Wave analysis offers traders:
- Clear pattern identification rules
- Precise measurement tools
- Crowd psychology insights
- Risk management framework
These elements combine to form a structured method for finding trade opportunities in any market condition.
FAQs
What are the three fundamental rules of Elliott Wave Theory?
The three essential rules are: Wave 2 never retraces more than 100% of Wave 1, Wave 3 cannot be the shortest among Waves 1, 3, and 5, and Wave 4 must not overlap with Wave 1’s price territory. These rules form the foundation for identifying valid impulse wave patterns.

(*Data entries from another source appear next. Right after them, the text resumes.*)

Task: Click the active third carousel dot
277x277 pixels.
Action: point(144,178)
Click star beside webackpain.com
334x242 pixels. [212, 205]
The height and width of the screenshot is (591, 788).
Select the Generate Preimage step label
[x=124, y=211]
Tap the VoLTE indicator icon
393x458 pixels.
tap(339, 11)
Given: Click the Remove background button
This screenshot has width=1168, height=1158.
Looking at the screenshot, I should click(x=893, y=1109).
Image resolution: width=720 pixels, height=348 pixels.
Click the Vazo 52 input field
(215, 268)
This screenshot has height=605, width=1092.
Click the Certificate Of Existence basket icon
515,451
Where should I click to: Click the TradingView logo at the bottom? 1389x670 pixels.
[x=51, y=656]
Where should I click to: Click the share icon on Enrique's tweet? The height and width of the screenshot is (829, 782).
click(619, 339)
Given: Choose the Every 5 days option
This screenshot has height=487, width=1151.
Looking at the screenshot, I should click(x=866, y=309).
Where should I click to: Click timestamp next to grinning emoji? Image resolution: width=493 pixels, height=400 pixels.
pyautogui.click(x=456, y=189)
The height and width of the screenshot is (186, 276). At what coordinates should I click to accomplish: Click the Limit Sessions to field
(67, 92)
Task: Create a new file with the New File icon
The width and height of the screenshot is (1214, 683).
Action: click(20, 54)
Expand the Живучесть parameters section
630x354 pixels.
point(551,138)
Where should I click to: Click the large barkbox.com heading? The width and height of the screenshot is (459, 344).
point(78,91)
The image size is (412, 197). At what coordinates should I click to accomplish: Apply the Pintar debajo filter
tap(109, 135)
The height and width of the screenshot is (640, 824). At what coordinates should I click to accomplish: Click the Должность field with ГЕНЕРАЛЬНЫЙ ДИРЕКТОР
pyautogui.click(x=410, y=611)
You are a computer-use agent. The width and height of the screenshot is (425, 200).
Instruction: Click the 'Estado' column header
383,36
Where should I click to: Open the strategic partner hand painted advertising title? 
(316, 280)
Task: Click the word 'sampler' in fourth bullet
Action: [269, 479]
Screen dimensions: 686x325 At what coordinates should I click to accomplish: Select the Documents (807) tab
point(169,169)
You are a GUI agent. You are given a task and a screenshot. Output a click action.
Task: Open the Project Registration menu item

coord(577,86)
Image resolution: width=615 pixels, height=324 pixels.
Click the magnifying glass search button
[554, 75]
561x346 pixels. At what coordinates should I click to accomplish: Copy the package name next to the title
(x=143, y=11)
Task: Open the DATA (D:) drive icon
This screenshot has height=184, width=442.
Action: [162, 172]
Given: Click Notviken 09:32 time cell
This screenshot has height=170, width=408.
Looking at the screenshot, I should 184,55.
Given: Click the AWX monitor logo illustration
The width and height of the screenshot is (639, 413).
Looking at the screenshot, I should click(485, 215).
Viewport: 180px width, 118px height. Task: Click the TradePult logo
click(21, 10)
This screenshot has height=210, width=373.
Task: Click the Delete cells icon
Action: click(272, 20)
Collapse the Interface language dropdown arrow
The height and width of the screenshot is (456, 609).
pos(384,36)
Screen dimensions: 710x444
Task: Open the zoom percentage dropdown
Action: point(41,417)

How can I apply Fibonacci relationships in Elliott Wave analysis?
Fibonacci ratios like 0.618, 0.382, and 1.618 are crucial for wave measurement. Use Fibonacci retracements to identify potential reversal zones for Waves 2 and 4, and Fibonacci extensions to project price targets for Waves 3 and 5. These relationships help predict turning points and set profit targets.
What are the main types of corrective wave patterns?
The primary corrective patterns are Zigzags (5-3-5 structure), Flats (3-3-5 structure), and Triangles (3-3-3-3-3 structure). Complex corrections like double and triple threes can also occur, combining multiple simple corrective patterns connected by intermediary “X” waves.
How does Elliott Wave Theory relate to market psychology?
Elliott Wave Theory is based on the idea that market movements reflect shifts in crowd psychology. The theory suggests that investor sentiment follows predictable patterns, swinging between optimism and pessimism in natural, measurable sequences. These psychological shifts create identifiable wave patterns across all time scales.
What is the significance of wave degrees in Elliott Wave analysis?
Wave degrees represent the hierarchical structure of market patterns across different timeframes. The theory identifies nine degrees, from Grand Supercycle (multi-century patterns) to Subminuette (minute-by-minute patterns). Understanding these relationships helps traders identify where the market stands within the overall wave sequence and analyze patterns across multiple timeframes simultaneously.